When: Judge Wang issued the production order on November 7, 2025, with an initial November 14 deadline. OpenAI filed its motion for reconsideration and stay request on November 12. Wang denied the stay request on November 13, setting November 19 as the deadline for OpenAI's reply brief. The February 26, 2026 discovery deadline drives the plaintiffs' urgency for immediate production.

Where: The dispute is proceeding in US District Court for the Southern District of New York as part of multidistrict litigation consolidated under case number 25-md-3143. The chat logs are currently stored in a separate secure system maintained by OpenAI under legal hold protections.
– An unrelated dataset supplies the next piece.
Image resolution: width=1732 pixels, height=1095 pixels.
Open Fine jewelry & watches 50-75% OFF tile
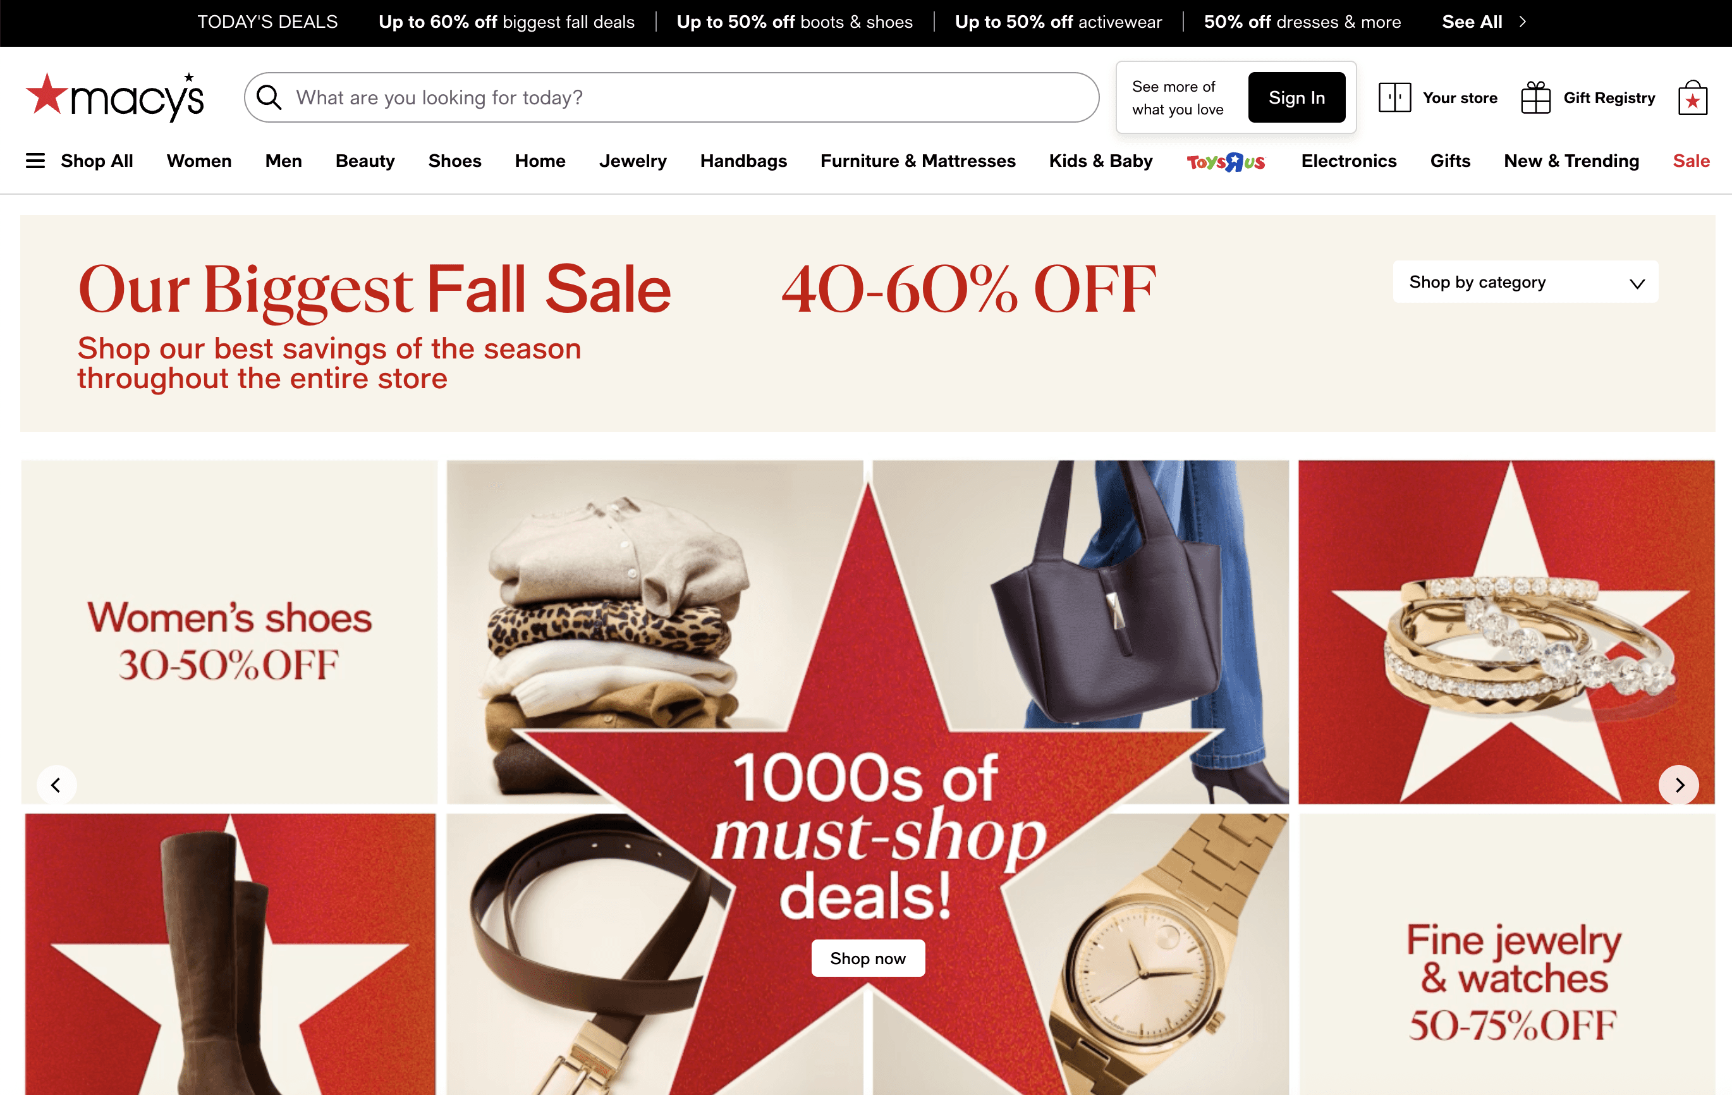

The Times' outside counsel and technical consultants would access the conversations under strict legal protocols.

Why: This discovery dispute matters for the marketing community because it establishes how courts will balance user privacy protections against litigation discovery rights when AI systems are challenged for copyright infringement. The outcome affects consumer trust in AI data practices, with existing research showing 59% of consumers uncomfortable with data being used to train AI systems. As platforms like Meta prepare to use AI chat data for ad targeting, this precedent will influence how companies handle sensitive conversational data across both litigation and commercial applications. The case demonstrates the legal risks AI companies face when building systems on potentially copyrighted content, with similar lawsuits resulting in major settlements exceeding $1.5 billion. Marketing professionals relying on AI tools must now consider how litigation discovery demands could expose proprietary strategies, client information, and competitive intelligence stored in conversational interfaces.